BEGIN TEXT BLOCK
At the same time, there has been a rejection by the working class of its former ex-reformist leaders – renegades who had long ago abandoned even the pretence of genuine reforms, such as Blair and Hollande. Only fragments survive today of established workers’ parties like the French Socialist Party, the Dutch Labour Party, PASOK in Greece, or the Italian Communist Party – which used to be the biggest in Europe outside the Stalinist bloc, with millions of supporters. (A British equivalent to Italy’s new ruling coalition of the Liga and the Five-Star movement would be UKIP and the BNP.) Meanwhile, support has shrunk dramatically for the German SPD, PSOE in Spain, etc. In recent elections, both the ruling French and Italian social-democratic parties lost power, the French Socialist presidential candidate having scraped together just 6% of the vote, and the former Italian prime minister below 19%. In recent elections, the Dutch Labour Party’s vote fell from 24.8% in 2012 to 5.7% in 2017; and the Czech Social Democrats from over 30% in 2006 to 7.3% in 2017. The German Social-Democratic party (SPD), which at one time was winning 46% of the popular vote, is now languishing at 20.5%, and risks being overtaken at the coming election by the racist Alternative fur Deutschland (AfD).
Britain is only superficially an apparent exception to this trend, due to its peculiar two-party electoral system. After an initial shrinkage of both the main traditional parties and the brief rise of eccentric alternatives (the LibDems, the SNP, UKIP and the Greens), what looks superficially like a dramatic reversion to the main parties has camouflaged what is actually a similar process of polarisation. The Tory Party has in effect been taken over by the xenophobic UKIP, while the Labour Party is in the process of becoming transformed by the influx of hundreds of thousands of previously alienated new or returning members in support of a previously marginalised left under Jeremy Corbyn. For all the problems of Momentum at a national level, it is still the most significant mass left force in Britain since the breakaway of the ILP, a left current within the Labour Party before its split in 1931. The now discredited remnants of the “centre” wings of both parties find their previously solid base giving way beneath their feet, and are edging nervously towards some kind of common refuge.
END TEXT BLOCK
BEGIN DATA SHOWN
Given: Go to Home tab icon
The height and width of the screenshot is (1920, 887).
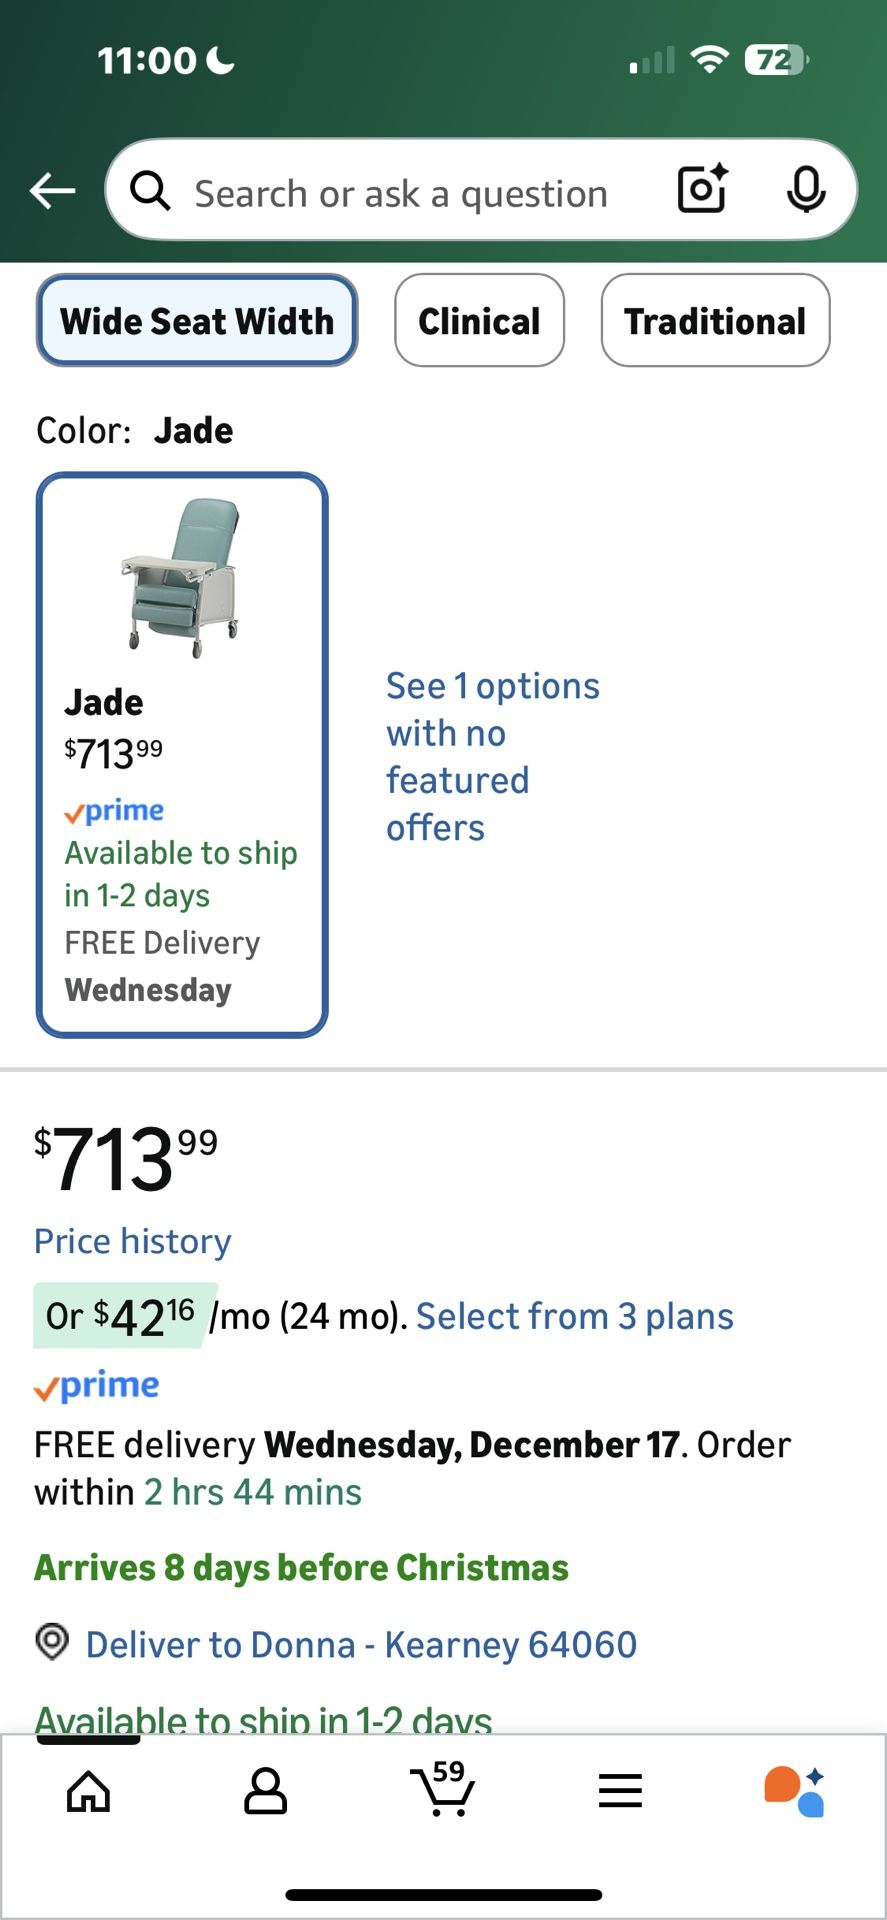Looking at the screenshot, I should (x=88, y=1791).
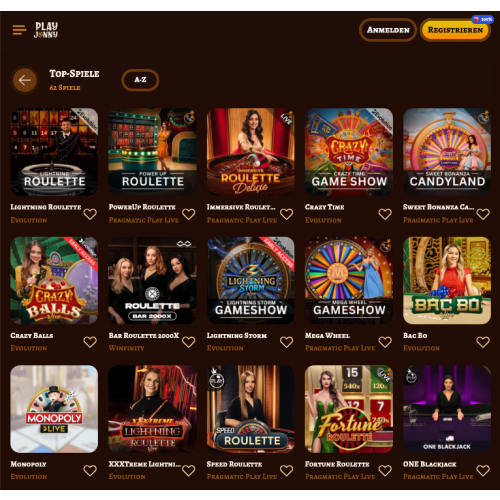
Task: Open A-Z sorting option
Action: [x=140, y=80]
END DATA SHOWN
◆ **TASK INSTRUCTIONS**:
a – List the established workers' parties that the passage on declining workers' parties says survive today only as fragments.
b – According to the passage on declining workers' parties, how did the Dutch Labour Party's vote change between 2012 and 2017?
c – Translate this sentence from the passage on declining workers' parties into Spanish: "Britain is only superficially an apparent exception to this trend, due to its peculiar two-party electoral system."
The material was drawn from a different source than the passage on declining workers' parties.

◆ **RESULTS BY TASK**:
a – The French Socialist Party, the Dutch Labour Party, PASOK in Greece, and the Italian Communist Party.

b – It fell from 24.8% in 2012 to 5.7% in 2017.

c – Gran Bretaña es solo superficialmente una aparente excepción a esta tendencia, debido a su peculiar sistema electoral bipartidista.